* Work instruction
Each entry must be returned exactly. None may be omitted.
- Opening Delimiter -
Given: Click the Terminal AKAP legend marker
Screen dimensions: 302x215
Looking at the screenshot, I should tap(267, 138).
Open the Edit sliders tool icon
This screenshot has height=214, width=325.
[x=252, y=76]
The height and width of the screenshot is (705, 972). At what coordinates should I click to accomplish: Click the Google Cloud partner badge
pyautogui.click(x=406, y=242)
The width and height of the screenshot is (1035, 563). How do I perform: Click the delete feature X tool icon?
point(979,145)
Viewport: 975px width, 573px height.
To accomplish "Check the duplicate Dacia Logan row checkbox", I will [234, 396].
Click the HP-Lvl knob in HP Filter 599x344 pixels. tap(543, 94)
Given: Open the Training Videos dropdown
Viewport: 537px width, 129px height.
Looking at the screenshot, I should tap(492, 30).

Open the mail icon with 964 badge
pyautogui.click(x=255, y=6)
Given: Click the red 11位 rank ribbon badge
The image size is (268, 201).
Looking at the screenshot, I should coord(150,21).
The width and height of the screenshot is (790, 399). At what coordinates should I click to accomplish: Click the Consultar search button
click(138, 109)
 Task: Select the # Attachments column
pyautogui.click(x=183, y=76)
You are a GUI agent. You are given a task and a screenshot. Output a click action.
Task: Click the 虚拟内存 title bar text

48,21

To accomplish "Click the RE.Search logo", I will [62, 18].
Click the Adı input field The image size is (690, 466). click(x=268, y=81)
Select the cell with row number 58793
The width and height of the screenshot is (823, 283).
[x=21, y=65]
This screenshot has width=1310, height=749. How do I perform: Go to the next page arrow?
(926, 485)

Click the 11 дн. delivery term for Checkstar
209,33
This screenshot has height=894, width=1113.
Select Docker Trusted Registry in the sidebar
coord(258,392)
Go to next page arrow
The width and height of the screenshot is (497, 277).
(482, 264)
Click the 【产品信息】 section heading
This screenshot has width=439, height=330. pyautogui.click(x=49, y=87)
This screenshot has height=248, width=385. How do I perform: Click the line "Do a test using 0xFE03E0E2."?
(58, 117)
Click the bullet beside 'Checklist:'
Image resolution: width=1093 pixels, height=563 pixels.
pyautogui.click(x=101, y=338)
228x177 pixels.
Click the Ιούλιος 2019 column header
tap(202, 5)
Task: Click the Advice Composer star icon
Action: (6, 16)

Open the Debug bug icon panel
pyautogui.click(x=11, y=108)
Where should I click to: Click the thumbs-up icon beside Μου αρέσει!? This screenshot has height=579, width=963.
- Closing Delimiter -
* Your solution
Given: Click the Terminal AKAP legend marker
Screen dimensions: 302x215
Looking at the screenshot, I should tap(267, 138).
Open the Edit sliders tool icon
This screenshot has height=214, width=325.
[x=252, y=76]
The height and width of the screenshot is (705, 972). At what coordinates should I click to accomplish: Click the Google Cloud partner badge
pyautogui.click(x=406, y=242)
The width and height of the screenshot is (1035, 563). How do I perform: Click the delete feature X tool icon?
point(979,145)
Viewport: 975px width, 573px height.
To accomplish "Check the duplicate Dacia Logan row checkbox", I will [234, 396].
Click the HP-Lvl knob in HP Filter 599x344 pixels. tap(543, 94)
Given: Open the Training Videos dropdown
Viewport: 537px width, 129px height.
Looking at the screenshot, I should tap(492, 30).

Open the mail icon with 964 badge
pyautogui.click(x=255, y=6)
Given: Click the red 11位 rank ribbon badge
The image size is (268, 201).
Looking at the screenshot, I should coord(150,21).
The width and height of the screenshot is (790, 399). At what coordinates should I click to accomplish: Click the Consultar search button
click(138, 109)
 Task: Select the # Attachments column
pyautogui.click(x=183, y=76)
You are a GUI agent. You are given a task and a screenshot. Output a click action.
Task: Click the 虚拟内存 title bar text

48,21

To accomplish "Click the RE.Search logo", I will [62, 18].
Click the Adı input field The image size is (690, 466). click(x=268, y=81)
Select the cell with row number 58793
The width and height of the screenshot is (823, 283).
[x=21, y=65]
This screenshot has width=1310, height=749. How do I perform: Go to the next page arrow?
(926, 485)

Click the 11 дн. delivery term for Checkstar
209,33
This screenshot has height=894, width=1113.
Select Docker Trusted Registry in the sidebar
coord(258,392)
Go to next page arrow
The width and height of the screenshot is (497, 277).
(482, 264)
Click the 【产品信息】 section heading
This screenshot has width=439, height=330. pyautogui.click(x=49, y=87)
This screenshot has height=248, width=385. How do I perform: Click the line "Do a test using 0xFE03E0E2."?
(58, 117)
Click the bullet beside 'Checklist:'
Image resolution: width=1093 pixels, height=563 pixels.
pyautogui.click(x=101, y=338)
228x177 pixels.
Click the Ιούλιος 2019 column header
tap(202, 5)
Task: Click the Advice Composer star icon
Action: (6, 16)

Open the Debug bug icon panel
pyautogui.click(x=11, y=108)
Where should I click to: Click the thumbs-up icon beside Μου αρέσει!? This screenshot has height=579, width=963.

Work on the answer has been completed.